As Andrej karpath, one of the leading players in the field of computer vision, Li Feifei and Gao Tu, a former research scientist at openai and now Tesla AI director, pointed out in his blog in 2016, key DRL research such as alphago and Atari deep Q-learning are based on algorithms that have existed for some time, but deep learning replaces other methods of approximating functions. Of course, their ability to use deep learning is due to the explosive growth of cheap computing power over the past 20 years.
The confidence brought by DRL, coupled with Google’s acquisition of deepmind for $500 million in 2014, makes many startups want to take advantage of this technology. As people are more and more interested in DRL, we also see the New Open Source Toolkit and the training environment of DRL agent. Most of these frameworks are dedicated simulation tools or interfaces in essence. The following are several toolkits worthy of attention:
Openai gym is a popular toolkit for developing and comparing reinforcement learning models. Its simulator interface supports a variety of environments, including classic Atari games, as well as robot and physical simulators, such as muzoco and DARPA funded gazebo. Like other DRL toolkits, it provides APIs to feed back observations and rewards to agents.
Deepmind lab is a 3D learning environment based on quake III first person shooting game, which provides navigation and learning tasks for agent training. Deepmind recently added dmlab-30 agent training suite and introduced a new impala distributed agent training architecture.

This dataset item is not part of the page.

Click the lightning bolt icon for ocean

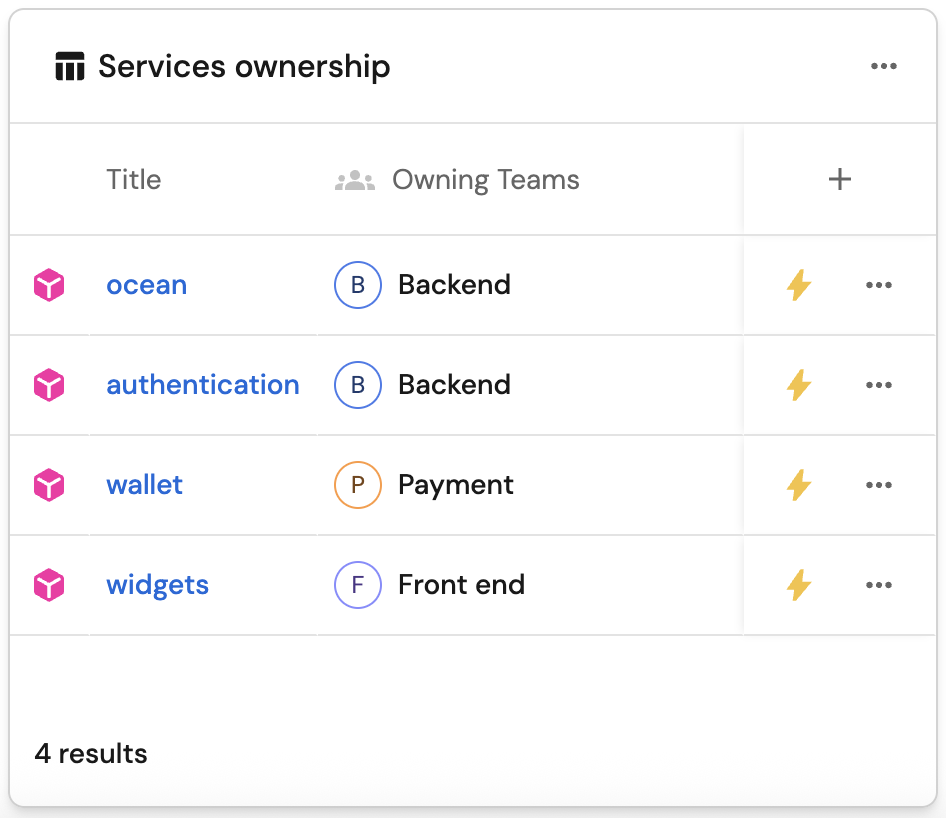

Another deepmind toolkit, psychlab, was opened earlier this year. It extends deepmind lab to support cognitive psychology experiments, such as searching for a specific set of targets or detecting changes in a set of objects. Researchers can then compare the performance of humans and agents on these tasks.

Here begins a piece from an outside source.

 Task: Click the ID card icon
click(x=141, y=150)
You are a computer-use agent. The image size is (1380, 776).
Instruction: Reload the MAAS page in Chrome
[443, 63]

With the cooperation of researchers from the University of California, Berkeley and Facebook artificial intelligence, house 3D provides more than 45000 simulated indoor scenes, including real room and furniture layout. The main task mentioned in the paper introducing house 3D is “concept driven navigation”, such as training an agent to navigate to a room in the house when only advanced descriptors such as “restaurant” are given.
Unity Machine Learning Agents
Under the guidance of Danny Lange (VP of AI and ml), game engine developer unity is trying to integrate advanced AI technology into its platform. Unity machine learning agents was released in September 2017. It is an open source unity plug-in, which can make the game and simulation environment running on the platform as the environment for training agents.

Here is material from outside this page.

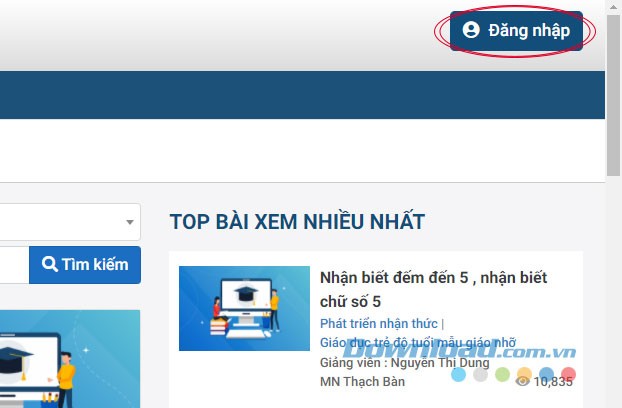Click the dark blue navigation bar
Viewport: 622px width, 408px height.
coord(300,95)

Other tools listed here mainly focus on the DRL training environment, while ray introduces the DRL infrastructure more. Ray was developed by ion stoica and his team in Berkeley riselab. It is a framework for efficiently running Python code on clusters and large multi-core machines. Its goal is to provide a low latency distributed execution framework for reinforcement learning.
The emergence of all these tools and platforms will make DRL more convenient for developers and researchers. However, they need all the help they can get, because deep reinforcement learning technology is difficult to put into practice. Google engineer Alex irpan recently published an article entitled “deep reinforcement learning is not mature” to explain the reasons. Irpan cited the large amount of data required by DRL, the fact that most DRL methods do not make use of a priori knowledge about the systems and environments involved, and the difficulties in proposing effective excitation functions mentioned earlier.
From the perspective of research and application, deep reinforcement learning can continue to become a hot topic in the field of artificial intelligence. It shows great potential in dealing with complex, multifaceted and decision-making problems, which makes it useful not only for industrial systems and games, but also in the fields of marketing, advertising, finance, education, and even data science itself.